A prepare-to-launch pathway is required now, especially as amateur musicians in other local on-hiatus orchestras, with whom I play quartets weekly, confirm our space race’s urgency and ubiquity. Our groups lack residency status, a privilege typically reserved for professional ensembles that often rehearse and perform in world-class halls. Given this summer’s raging coronavirus delta variant, houses of worship where we previously rented space are understandably hesitant to confirm autumn tenants; some groups may instead queue up for school rentals.

Restart logistics might be less daunting if the region emerged with a new-normal vision to define, seek and align cultural space.
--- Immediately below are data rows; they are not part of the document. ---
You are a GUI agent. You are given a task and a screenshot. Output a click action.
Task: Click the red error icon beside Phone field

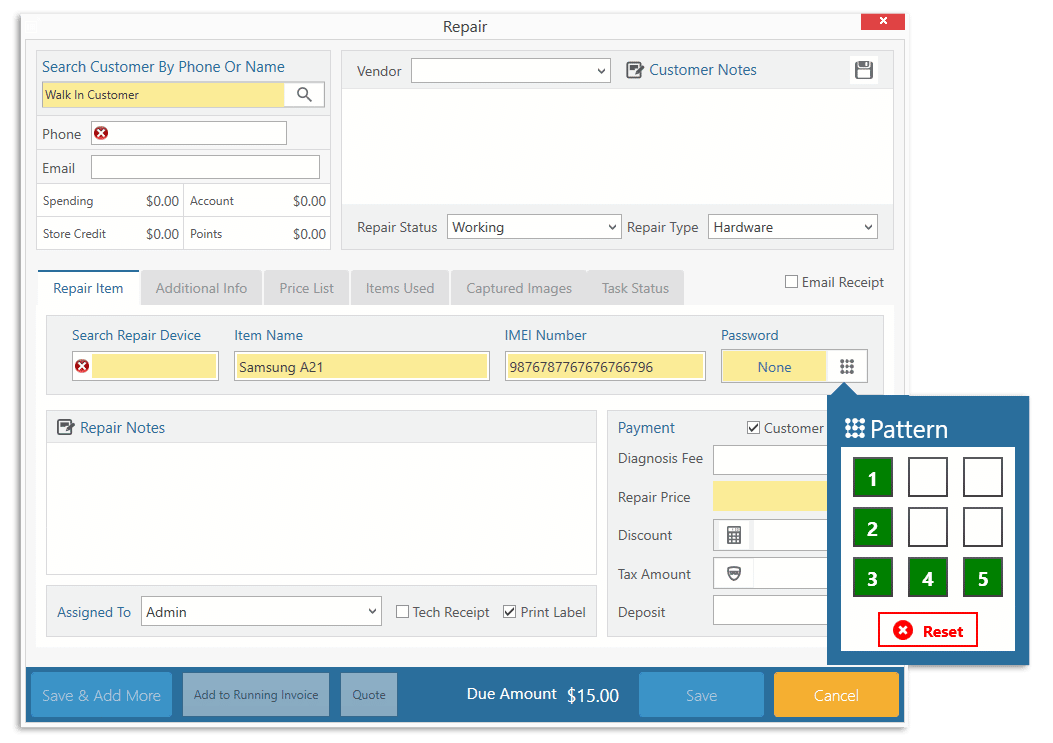(100, 133)
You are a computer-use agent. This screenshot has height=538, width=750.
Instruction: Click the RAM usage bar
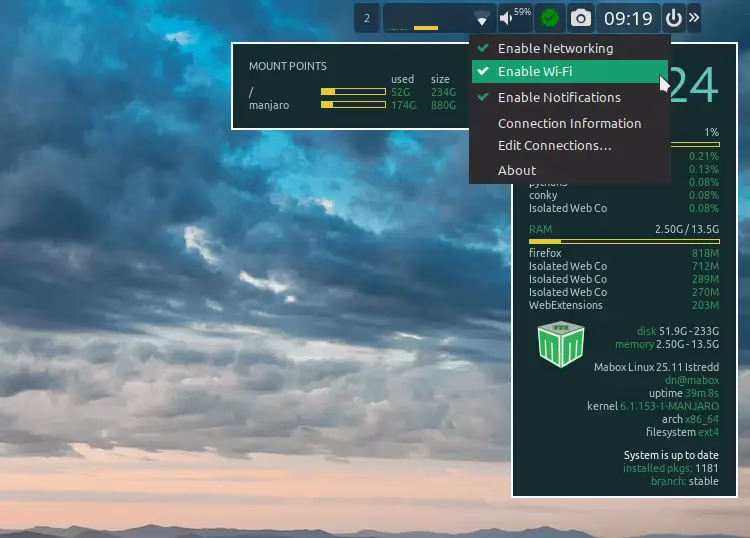[x=623, y=241]
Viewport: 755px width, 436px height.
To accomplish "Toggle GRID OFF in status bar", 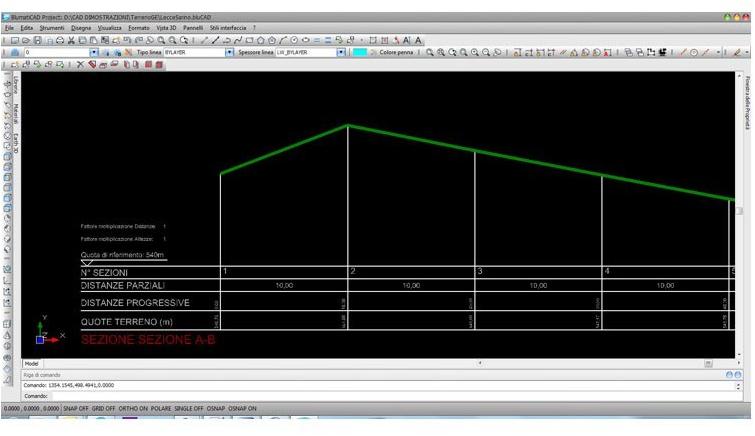I will [x=104, y=409].
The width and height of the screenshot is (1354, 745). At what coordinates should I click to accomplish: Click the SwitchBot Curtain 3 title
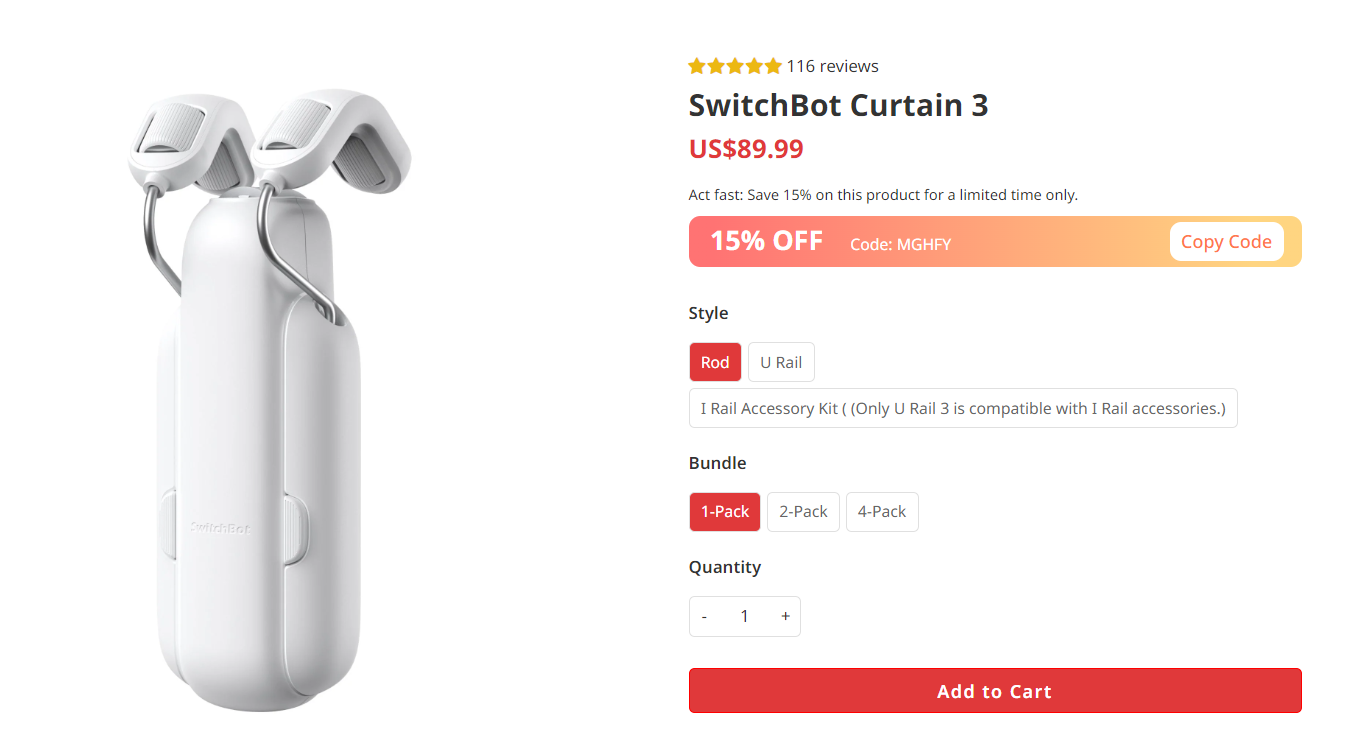(x=838, y=106)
Jurisdiction-specific arts funding councils could simplify and expedite this mission-critical, labor-intensive process. First, performing arts groups that are council grantees can self-identify rehearsal and performance space needs, incorporating audience size, admission policy and post-pandemic budgets.

Second, respective councils can solicit data for inventories of public and private cultural space. This idea tracks Montgomery Planning’s draft Thrive Montgomery 2050 recommendation for an “arts space bank of underused spaces” and resembles cultural SpaceFinder online portals launched in New York City, D.C., Baltimore and Toronto. However, pandemic resets should optimize space matching — of arts groups and available space — using a strategic, proactive process to foster more sustainable connections.
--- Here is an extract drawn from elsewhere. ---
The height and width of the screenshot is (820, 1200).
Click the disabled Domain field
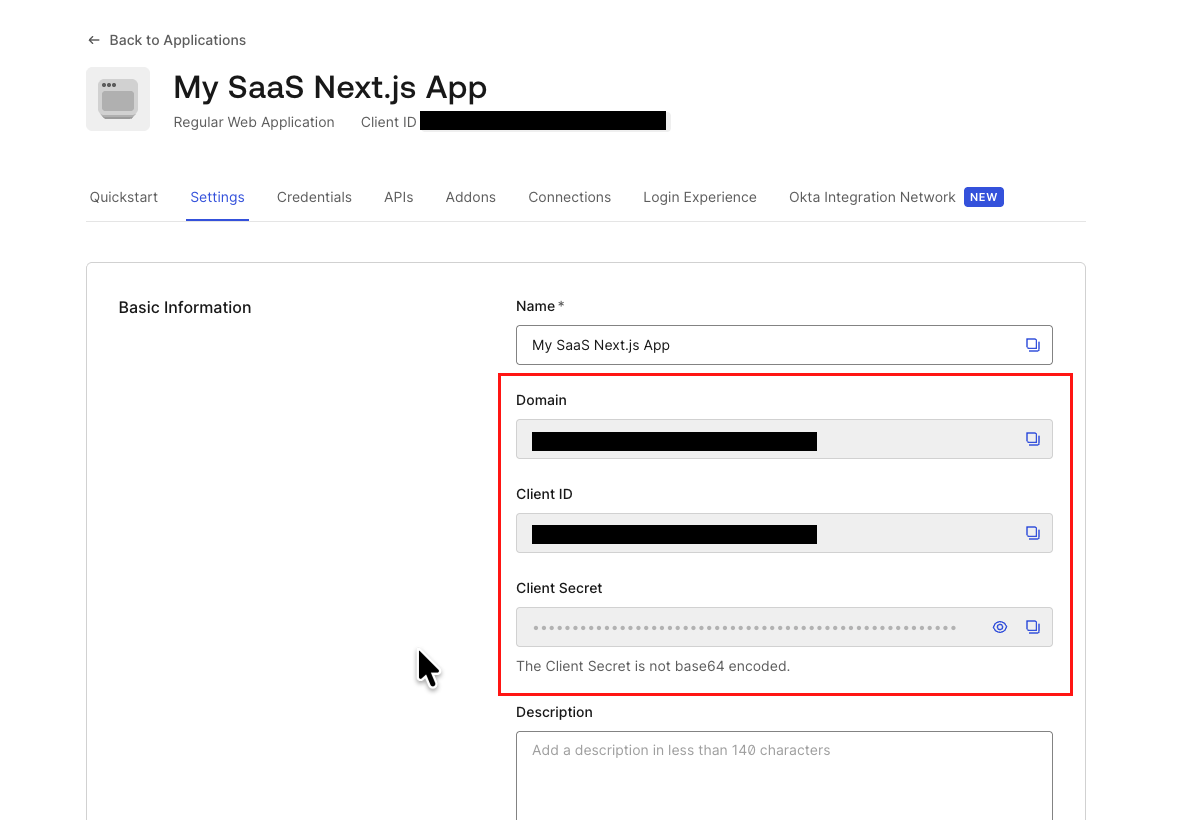point(760,438)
Accordingly, an expanded Montgomery County inventory might feature: commercial real estate with auditoriums or expansive lobbies, such as Lockheed Martin’s conference center; older-adult communities with performance stages; publicly funded municipal buildings with auditoriums, such as Montgomery Planning’s in Wheaton; and acoustically superior performance facilities that could host lesser-known performing arts groups at reduced rates, between in-residence performances. During the pandemic, Germantown’s BlackRock Center for the Arts has been a welcoming, flexible venue for lower-budget professional ensembles to record virtual concerts and to perform live indoor concerts this fall.

Rental fees, inclusive of security and audiovisual support, may naturally limit any group’s practical space options. However, this assumes that performing arts space-matching is strictly an economic calculation. An enlightened example is Arts Fairfax and Fairfax County’s partnership with Tysons’ new Capital One Hall, featuring a 1,600-seat performance hall, a 225-seat black box theater and classrooms. Fairfax community arts groups were recently invited to submit applications; those selected will be eligible for county-negotiated rental rates at this venue commencing September 2022.
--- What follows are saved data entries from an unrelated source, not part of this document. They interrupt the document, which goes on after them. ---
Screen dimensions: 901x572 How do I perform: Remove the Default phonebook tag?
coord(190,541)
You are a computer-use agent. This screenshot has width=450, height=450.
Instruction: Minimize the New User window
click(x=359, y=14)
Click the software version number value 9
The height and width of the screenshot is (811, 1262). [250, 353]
In Montgomery County, where federal vaccine development funding and related pandemic research expanded Maryland’s life sciences footprint to serve U.S. and global customers, biotech companies could also help enrich hometown communities by offering space to vetted performing arts groups. Such cultural engagement could be pursued via a Cultural Space Collaboration, piloted in 2021, with trusted partners including the Arts and Humanities Council of Montgomery County, Montgomery County Economic Development Corporation, Montgomery Planning and commercial real estate representatives. Besides proactively building inventories, this collaboration would complement business incentives such as Maryland’s 29 arts and entertainment districts and Montgomery Planning’s calculation of developers’ public benefit points for public art or public open space.

Same old, same old defines cyclical cicadas, but successfully implementing cultural space-matching requires an enlightened vision. A symbiotic pilot described here could accelerate creative comebacks and enhance long-term vitality of performing arts communities while strengthening civic ties and residents’ cultural enrichment.